SAN FRANCISCO (KTVU and wires) – A deputy who was guarding a notorious drug kingpin when he escaped from the San Francisco County Jail faces termination and possible criminal charges, the San Francisco sheriff announced Friday.
San Francisco Sheriff Ross Mirkarimi held a Friday news conference to address the escape of Alexander Santiago-Gonzales, who was not handcuffed and was not in a secure part of the jail when he escaped on March 23rd.
Mirkarimi said based on an internal review of the escape he was beginning termination proceeding for the deputy who escorted Santiago-Gonzales to the basement.
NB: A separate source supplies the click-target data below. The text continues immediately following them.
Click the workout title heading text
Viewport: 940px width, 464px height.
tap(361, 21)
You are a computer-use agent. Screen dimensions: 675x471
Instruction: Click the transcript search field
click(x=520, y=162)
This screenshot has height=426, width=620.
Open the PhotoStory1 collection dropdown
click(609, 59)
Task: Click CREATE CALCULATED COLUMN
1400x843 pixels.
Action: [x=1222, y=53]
"It appears that previously instituted security protocols were ignored and directly contributed to the escape," he said.
Mirkarimi said those protocols were put into place after a previous escape from the jail.
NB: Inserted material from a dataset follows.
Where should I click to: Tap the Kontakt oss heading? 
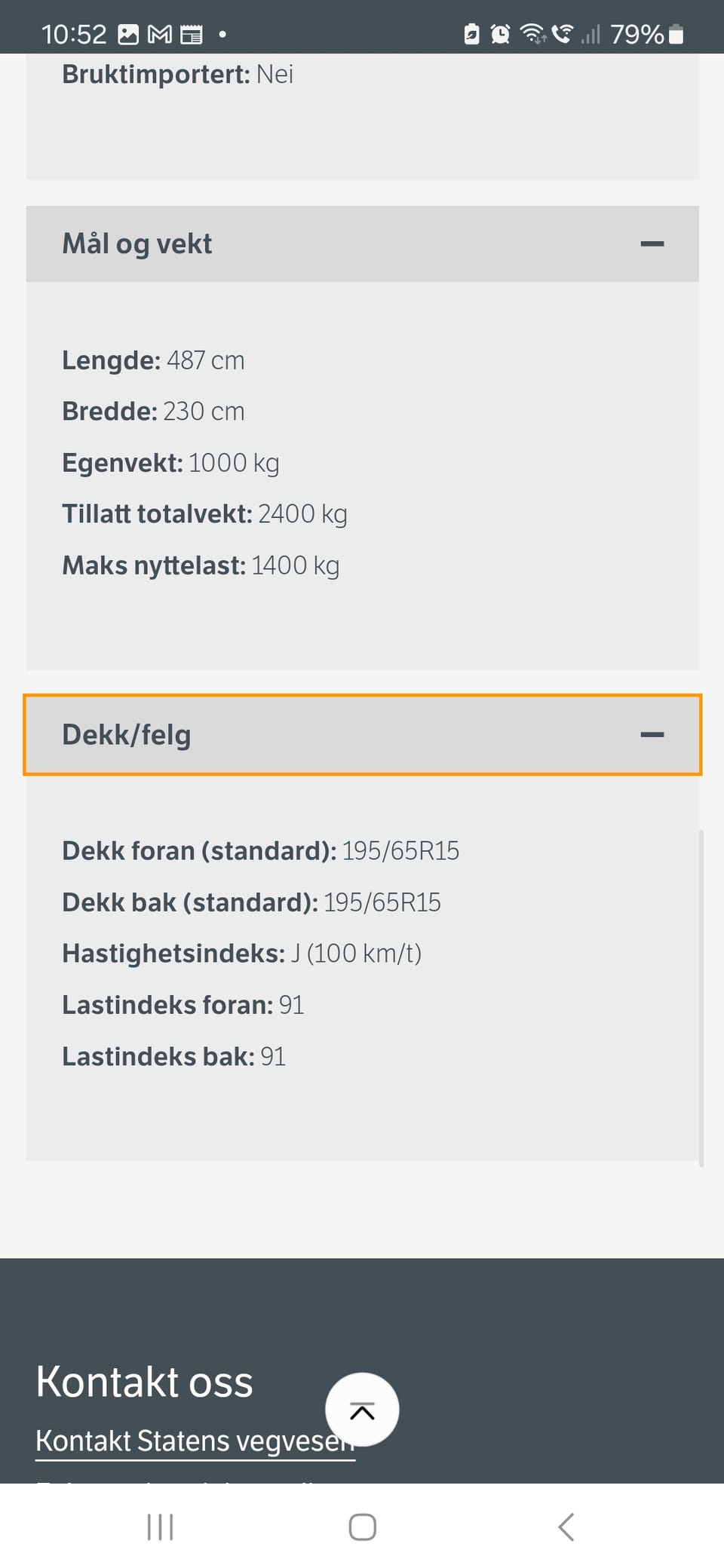[x=144, y=1382]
"The changes had already been put into place prior to the most recent escape which is what adds to the gravity," he said. "Why was an inmate who should never have been used for used for taking out the trash – especially as a federal safe hold – be taking out the trash."
"This should have never been allowed to happen," Mirkarimi added.
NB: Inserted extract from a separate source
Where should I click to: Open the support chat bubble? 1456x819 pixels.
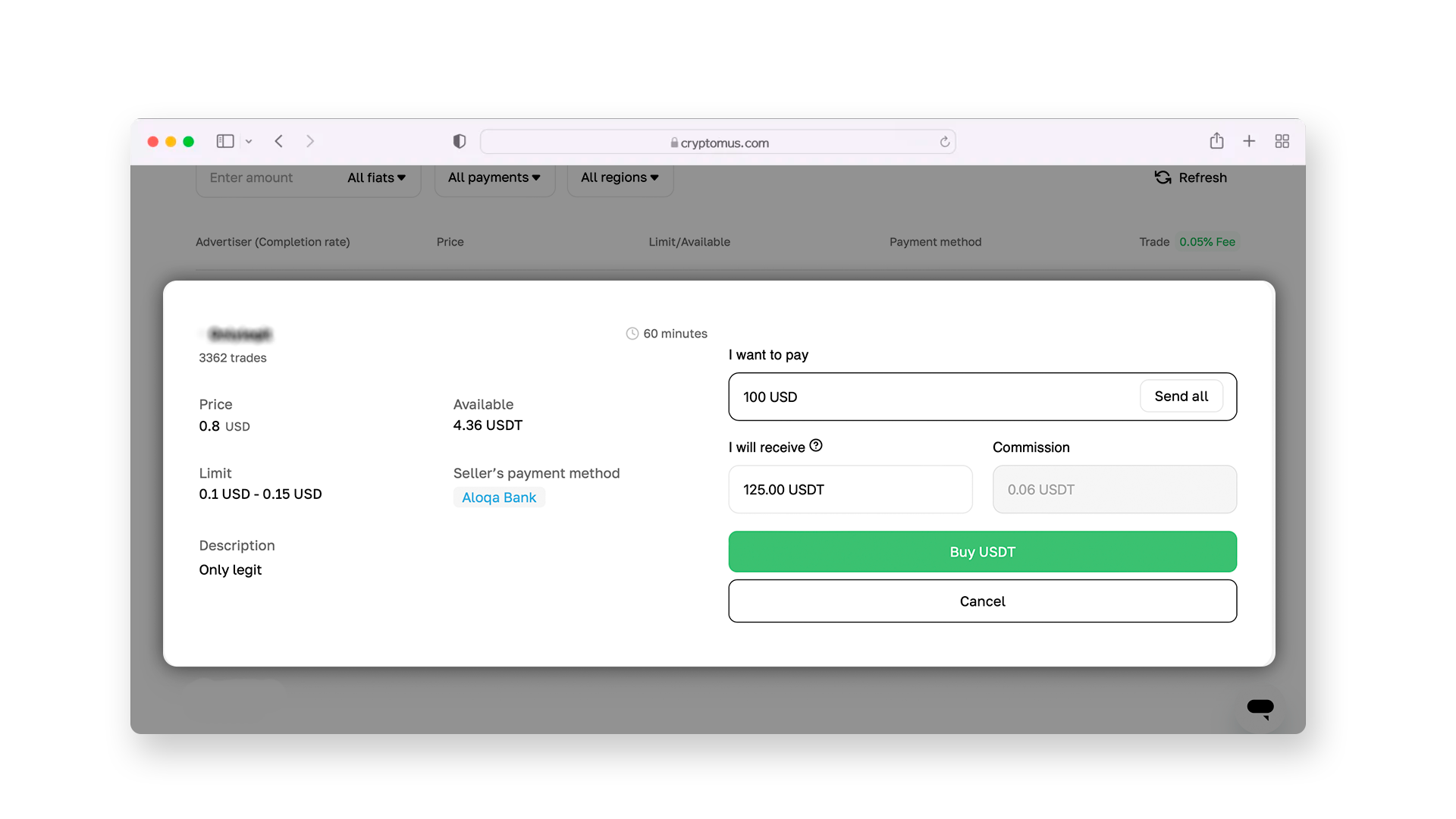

Santiago-Gonzales was arrested last year after a three-month Santa Cruz County Anti-Crime Team investigation. He was known as "Carlos" on the street and was considered "a significant source of supply of methamphetamine and heroin to several local drug traffickers in Santa Cruz County," according to investigators at the time of his arrest.
Sheriff's officials said Santiago-Gonzales was booked into jail in July of 2014 on a U.S. Marshal hold for narcotics trafficking, possession of a firearm and a felon in possession of firearms in narcotics trafficking.
Mirkarimi, who announced a $5 million warrant for Santiago-Gonzales' arrest, said his department's investigation into the escape would be "ongoing – both administrative and potentially criminal."
Anyone who believes they see the escapee should stay away and call law enforcement immediately.